(Supplied material Opens)

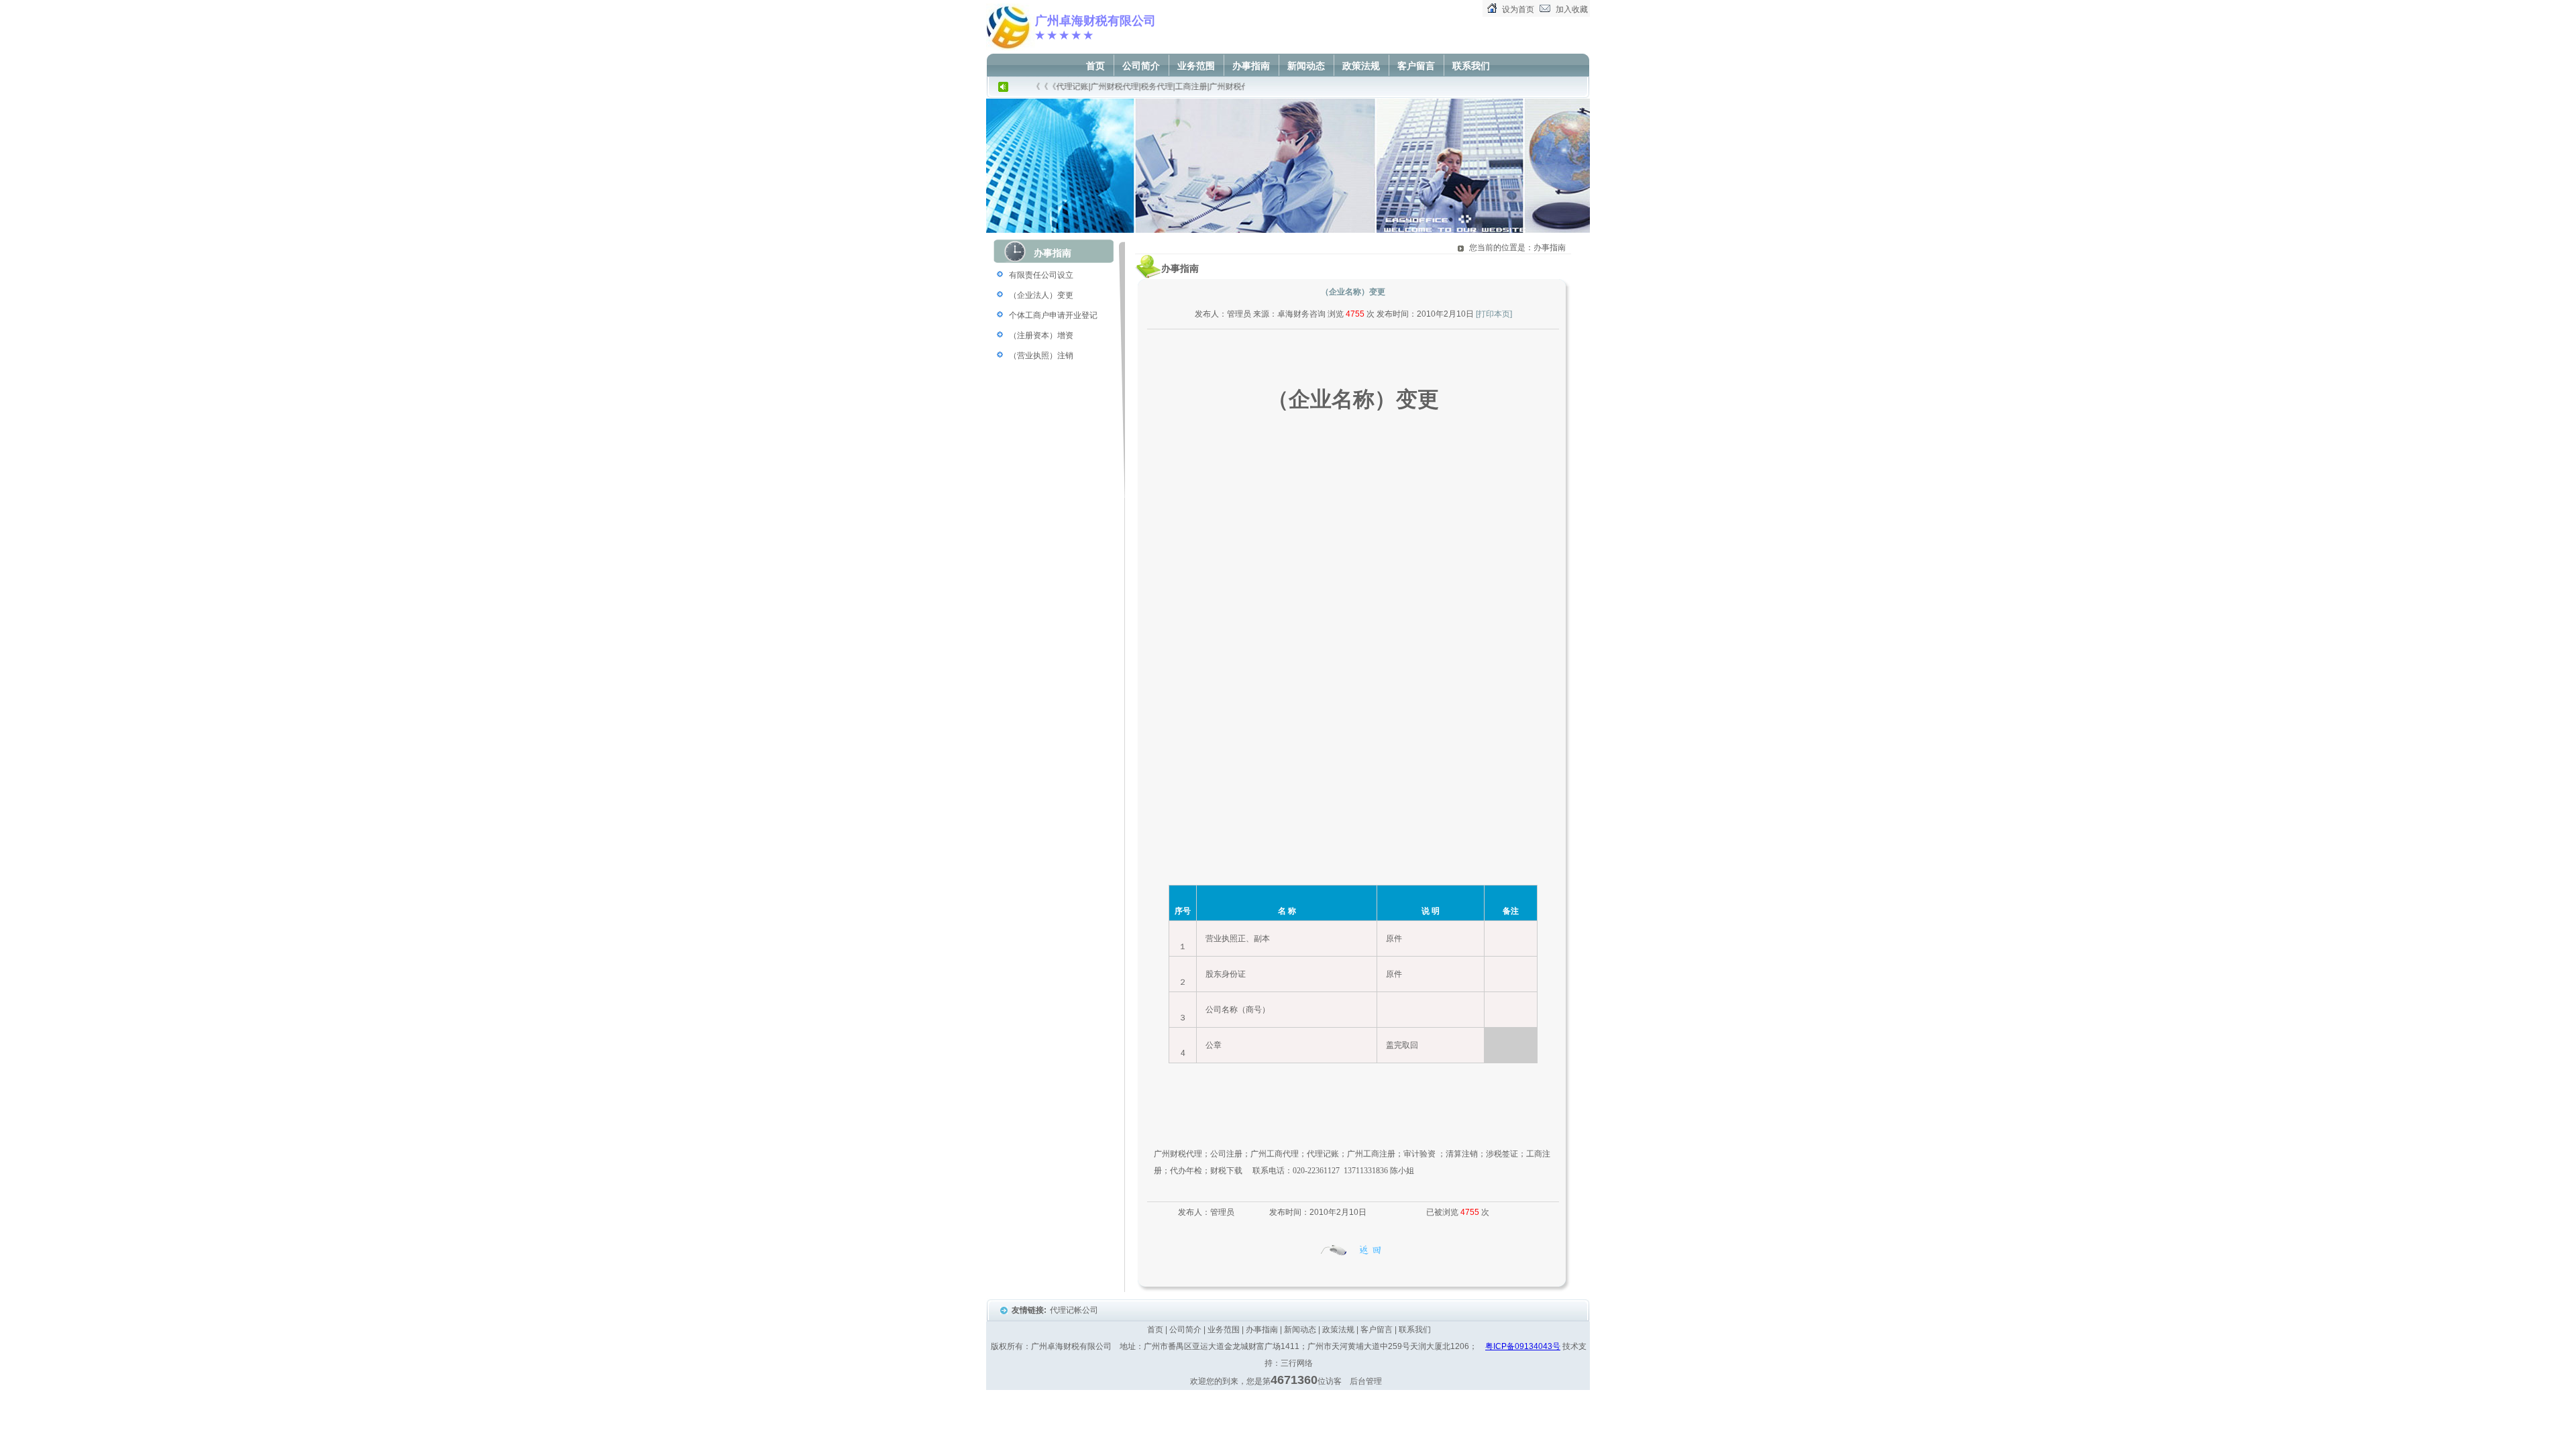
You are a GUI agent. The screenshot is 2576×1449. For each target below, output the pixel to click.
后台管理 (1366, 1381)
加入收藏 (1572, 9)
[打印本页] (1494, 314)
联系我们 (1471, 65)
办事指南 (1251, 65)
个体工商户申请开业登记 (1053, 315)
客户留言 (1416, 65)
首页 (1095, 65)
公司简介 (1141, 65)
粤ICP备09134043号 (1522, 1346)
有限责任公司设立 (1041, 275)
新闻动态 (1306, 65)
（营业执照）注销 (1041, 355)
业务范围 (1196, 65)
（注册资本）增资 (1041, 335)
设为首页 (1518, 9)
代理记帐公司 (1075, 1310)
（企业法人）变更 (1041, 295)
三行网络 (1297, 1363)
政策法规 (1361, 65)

(Supplied material Closes)

=== Exercise aim ===
Take every entry above and transcribe it exactly, with no pictures in the copy.

=== Reply ===
You are a GUI agent. The screenshot is 2576×1449. For each target below, output the pixel to click.
后台管理 (1366, 1381)
加入收藏 (1572, 9)
[打印本页] (1494, 314)
联系我们 (1471, 65)
办事指南 (1251, 65)
个体工商户申请开业登记 (1053, 315)
客户留言 (1416, 65)
首页 (1095, 65)
公司简介 (1141, 65)
粤ICP备09134043号 (1522, 1346)
有限责任公司设立 (1041, 275)
新闻动态 (1306, 65)
（营业执照）注销 (1041, 355)
业务范围 (1196, 65)
（注册资本）增资 (1041, 335)
设为首页 (1518, 9)
代理记帐公司 (1075, 1310)
（企业法人）变更 (1041, 295)
三行网络 (1297, 1363)
政策法规 (1361, 65)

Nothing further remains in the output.